可以看到,图例的顺序和图中的顺序不太一致,
在设置color的时候可以对continent进行reorder
gapdata %>%
filter(country %in% jCountries) %>%
ggplot(aes(x = year, y = lifeExp,
color = reorder(country, -1 * lifeExp, max)
))+
geom_line()+
geom_point()

当然还有如下方式
利用if_else
函数增加一列,并直接用geom_label(aes(label = end_label))
讲其加入图中max
那个点
gapdata %>%
filter(country %in% jCountries) %>%
group_by(country) %>%
mutate(end_label = if_else(year == max(year), country, NA_character_)) %>%
ggplot(aes(x = year, y = lifeExp,
color = country))+
geom_line()+
geom_point()+
geom_label(aes(label = end_label))+
theme(legend.position = "none")
Warning message:
“Removed 44 rows containing missing values or values outside the scale range (`geom_label()`).”

如果觉得麻烦,可以用gghighlight
宏包
# install.packages("gghighlight")
library(gghighlight)
gapdata %>%
filter(country %in% jCountries) %>%
ggplot(aes(x = year, y = lifeExp,
color = country))+
geom_line()+
geom_point()+
gghighlight::gghighlight()
label_key: country

9 点线图#
geom_point() + geom_segment()
# 点图
gapdata %>%
filter(continent == "Asia" & year == 2007) %>%
ggplot(aes(x = lifeExp, y = country))+
geom_point()

# 点线图
gapdata %>%
filter(continent == "Asia" & year == 2007) %>%
ggplot(aes(x = lifeExp, y = reorder(country, lifeExp),
))+
geom_point(color = "blue", size = 2)+
geom_segment(aes(x = 40, xend = lifeExp,
y=reorder(country,lifeExp),yend=reorder(country,lifeExp)),
color = "lightgrey")+
labs(x = "Life Expectancy (years)", y = "",
title = "Life Expectancy by Country",
subtitle = "GapMinder data for Asia - 2007")+
theme_minimal()+
theme(panel.grid.major = element_blank(),
panel.grid.minor = element_blank())
━━━━
■ 练习题目 ■
1. 请以条目形式精简改写选段中以“当然还有如下方式”开头的那一段，保留其主要信息。
2. 根据选段判断下列说法是否正确。每项先答“是”或“否”，再原样引用起决定作用的文字。
(a) 点线图中线段的颜色为浅灰色。
(b) 点线图使用的是 2007 年欧洲的数据。
(c) 点线图中的点为红色。
以下材料在本练习中用不到。

■ 已知材料 ■
━━━━
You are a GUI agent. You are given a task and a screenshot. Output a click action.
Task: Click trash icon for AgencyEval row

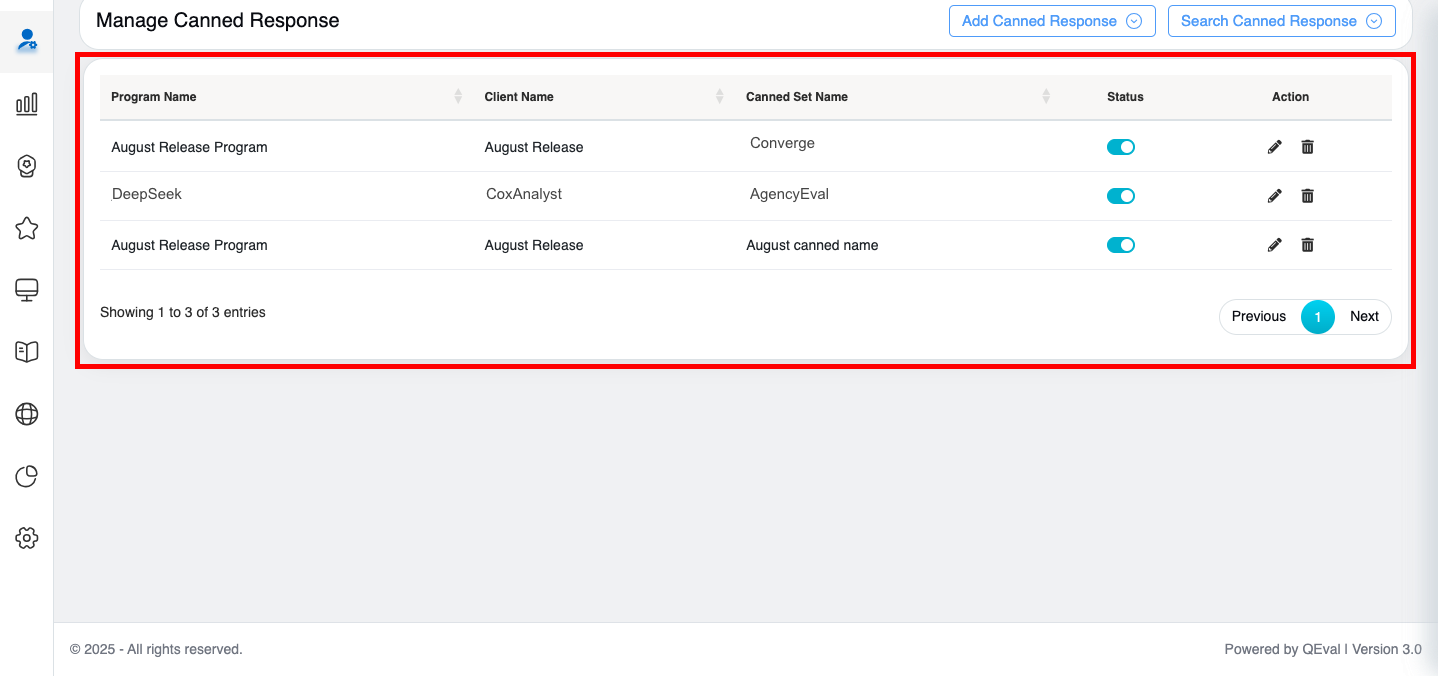(x=1307, y=196)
━━━━
■ 练习答案 ■
1.
- 按 country 分组后，用 if_else 新增一列 end_label：year 等于最大年份时取国家名，否则为 NA_character_。
- 用 geom_label(aes(label = end_label)) 把国家名标注在每条线最大年份的那个点上。
- 通过 theme(legend.position = "none") 隐藏图例。
- 运行后出现警告，提示 geom_label() 移除了 44 行含缺失值或超出刻度范围的数据。

2.
(a) 是。“color = "lightgrey"”
(b) 否。“filter(continent == "Asia" & year == 2007)”
(c) 否。“geom_point(color = "blue", size = 2)”